EXCERPTED PASSAGE>
Law anniversary has Kashmiris set for protests
Natives worry colonialism among India’s motives in region
SRINAGAR, India — Authorities imposed a curfew in many parts of Indian-controlled Kashmir on Tuesday, a day ahead of the first anniversary of India’s decision to revoke the disputed region’s semi-autonomy.
For almost a century, no outsider was allowed to buy land and property in Indian-controlled Kashmir.
That changed Aug. 5 last year when India’s Hindu nationalist government led by Prime Minister Narendra Modi stripped the Himalayan state’s semi-autonomous powers and downgraded it to a federally governed territory. It also annulled the longheld hereditary special rights its natives had over the disputed region’s land ownership and jobs.
Since then, India has brought in a slew of changes through new laws. They are often drafted by bureaucrats without any democratic hearings and much to the resentment and anger of the region’s people, many of whom want independence from India or unification with Pakistan.

THE DATA>

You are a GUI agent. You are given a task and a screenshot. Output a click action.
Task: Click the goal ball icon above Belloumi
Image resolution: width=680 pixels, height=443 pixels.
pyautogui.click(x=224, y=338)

PROBLEM SET>
1) Copy from the Kashmir article, word for word, everything from "That changed Aug." down to "ownership and jobs.".
2) Answer these questions from the Kashmir article:
(a) What did authorities impose in many parts of Indian-controlled Kashmir on Tuesday?
(b) For about how long was no outsider allowed to buy land and property in Indian-controlled Kashmir?
(c) Who often drafts the new laws India has brought in?
3) Carry on the Kashmir article from its last sentence.

EXERCISE RESULTS>
1)
That changed Aug. 5 last year when India’s Hindu nationalist government led by Prime Minister Narendra Modi stripped the Himalayan state’s semi-autonomous powers and downgraded it to a federally governed territory. It also annulled the longheld hereditary special rights its natives had over the disputed region’s land ownership and jobs.

2)
(a) A curfew.
(b) For almost a century.
(c) Bureaucrats, without any democratic hearings.

3)
A year later, things are changing on the ground.
Under a new law, authorities have begun issuing “domicile certificates” to Indians and nonresidents, entitling them to residency rights and government jobs. Many Kashmiris view the move as the beginning of settler colonialism aimed at engineering a demographic change in India’s only Muslim-majority region.
Amid growing fears, experts are likening the new arrangement to the West Bank or Tibet, with settlers — armed or civilian — living in guarded compounds among disenfranchised locals. They say the changes will reduce the region to a colony.
“Given the history of Indian state intervention in Kashmir, there are efforts to destroy the local, distinctive cultural identity of Kashmiris and forcibly assimilate Kashmiri Muslims into a Hindu, Indian polity,” said Saiba Varma, an assistant professor of cultural and medical anthropology at the University of California, San Diego.
Residency rights were introduced in 1927 by Kashmir’s Hindu king, Hari Singh, to stop the influx of outsiders in the former princely state. Historians say the maharaja brought land ownership rights on the insistence of powerful Kashmiri Hindus. They continued under Indian rule after 1947, as part of Kashmir’s special status.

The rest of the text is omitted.